··· TEXTO SELECIONADO ···

O que é um clássico do cinema?

 

Em um dos grupos de cinema que participo, alguém lançou o seguinte tema: “Este clássico eu não assisti”. Do alto das minhas 64 primaveras e cinéfilo desde os seis anos, quando ia às matinês do Cine Avenida, esperei que surgissem títulos como “…E o Vento Levou” (“Gone with the Wind”,EUA,1939), “Casablanca” (EUA,1942), “Os Dez Mandamentos” (“The Ten Commandments”EUA,1956), já que tem adulto jovem na lista.

Para minha surpresa, à exceção de “Cidadão Kane” (“Citizen Kane”,EUA,1941), que é onipresente em todas as listas de melhores filmes (embora poucos tenham realmente assistido), os nomes que saíram foram: “Blade Runner: O Caçador de Androides” (“Blade Runner”,EUA,1982), “Guerra nas Estrelas” (“Star Wars”,EUA,1977), “Tubarão” (“Jaws”,EUA,1975) e até “Curtindo a Vida Adoidado” (“Ferris Bueller’s Day Off”,EUA,1986). Para que eu me sentisse realmente um vovô, alguém escreveu “Eu não assisti nenhum deste filmes velhos, como o Vento Levou, Casa Blanca, etc, etc”.

··· DADOS ···

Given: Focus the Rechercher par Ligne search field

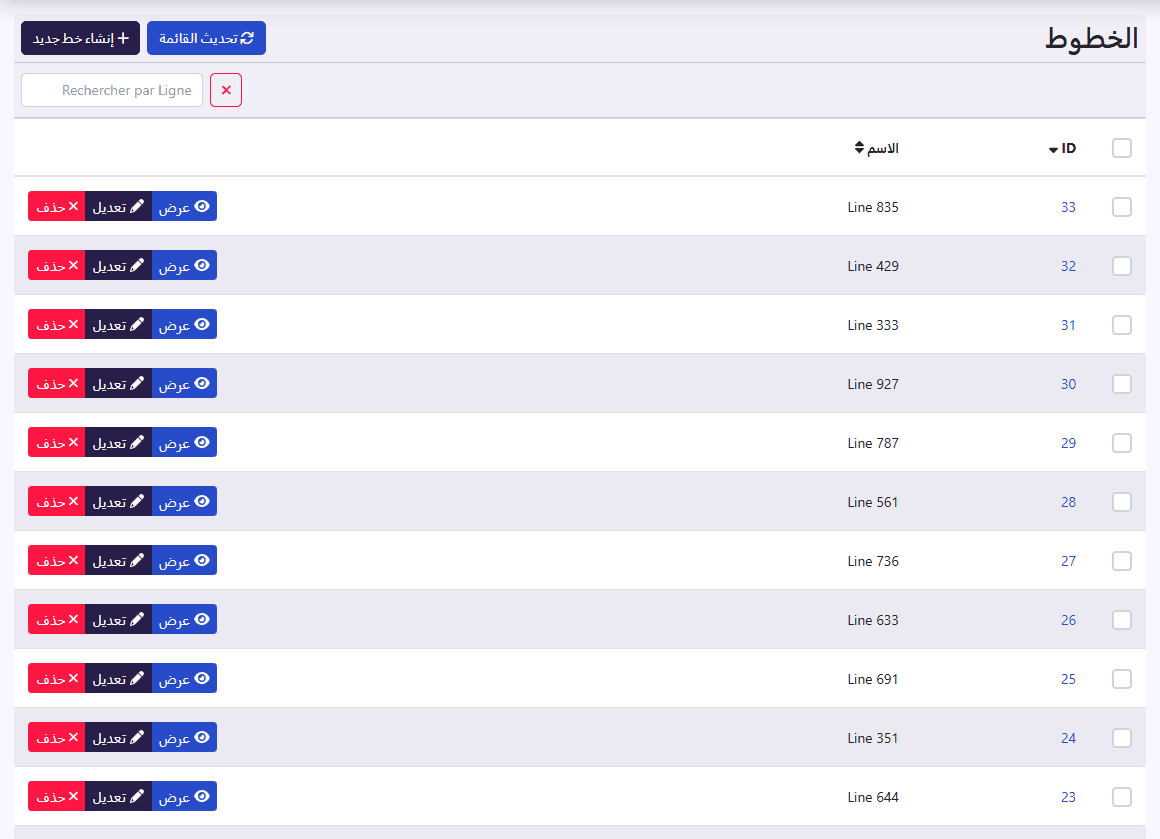Looking at the screenshot, I should pos(112,90).

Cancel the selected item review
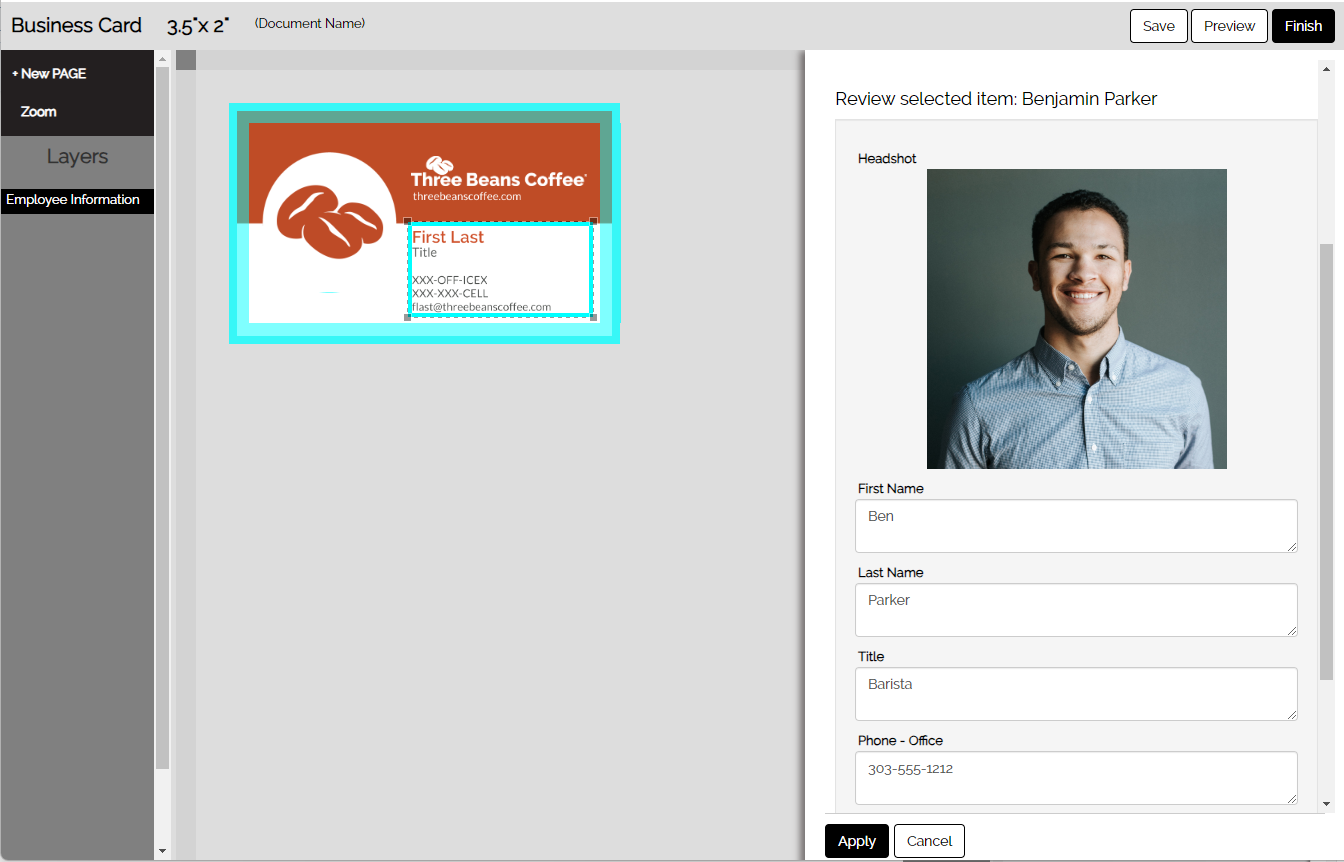coord(929,841)
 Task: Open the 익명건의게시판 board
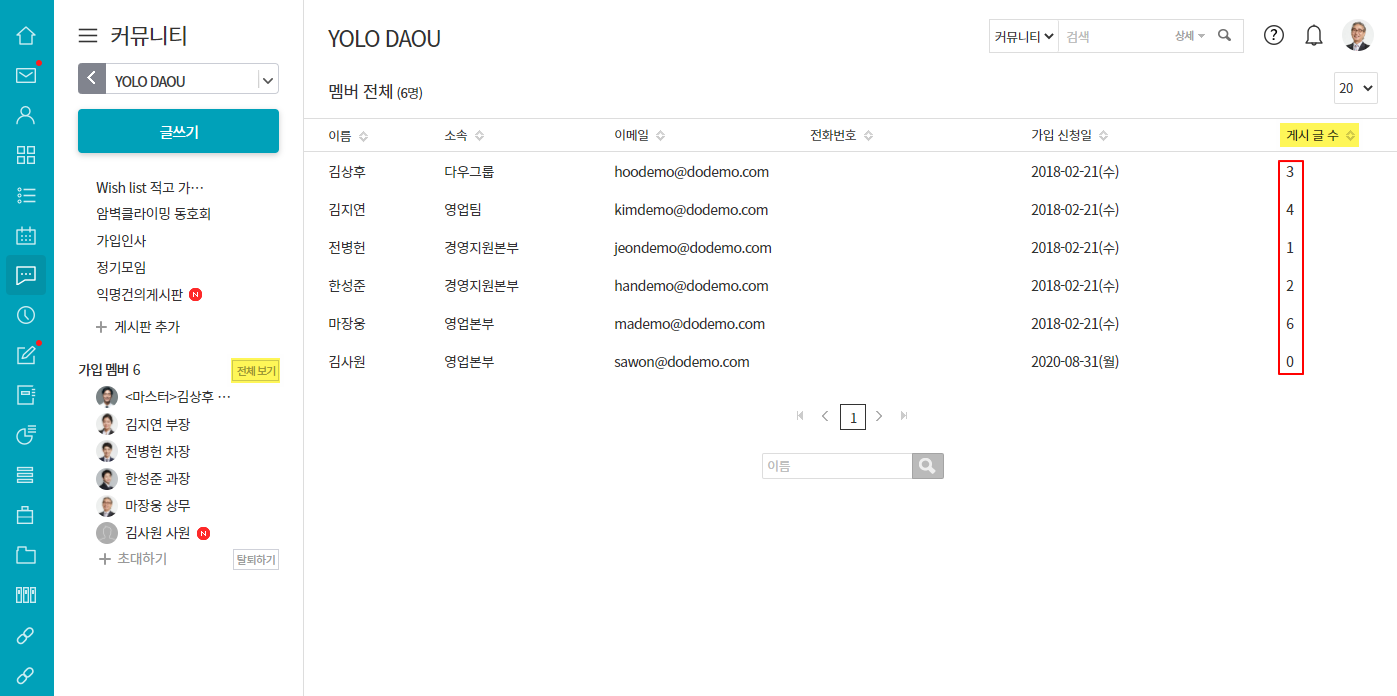point(139,295)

···

PROBLEMAS E TAREFAS:
1. Repita fielmente o trecho do texto sobre clássicos do cinema que começa com as palavras “O que é um clássico” e termina com “jovem na lista.”.
2. No texto sobre clássicos do cinema, por que quem escreve esperava que surgissem títulos como “Casablanca” e “Os Dez Mandamentos”? Responda em uma a três frases.
Os registros constituem um material à parte, independente do texto.

RESULTADOS POR TAREFA:
1.
O que é um clássico do cinema?

 

Em um dos grupos de cinema que participo, alguém lançou o seguinte tema: “Este clássico eu não assisti”. Do alto das minhas 64 primaveras e cinéfilo desde os seis anos, quando ia às matinês do Cine Avenida, esperei que surgissem títulos como “…E o Vento Levou” (“Gone with the Wind”,EUA,1939), “Casablanca” (EUA,1942), “Os Dez Mandamentos” (“The Ten Commandments”EUA,1956), já que tem adulto jovem na lista.

2. A expectativa vinha do fato de haver adultos jovens na lista do grupo de cinema. Foi por isso que se esperava ver citados filmes antigos como esses.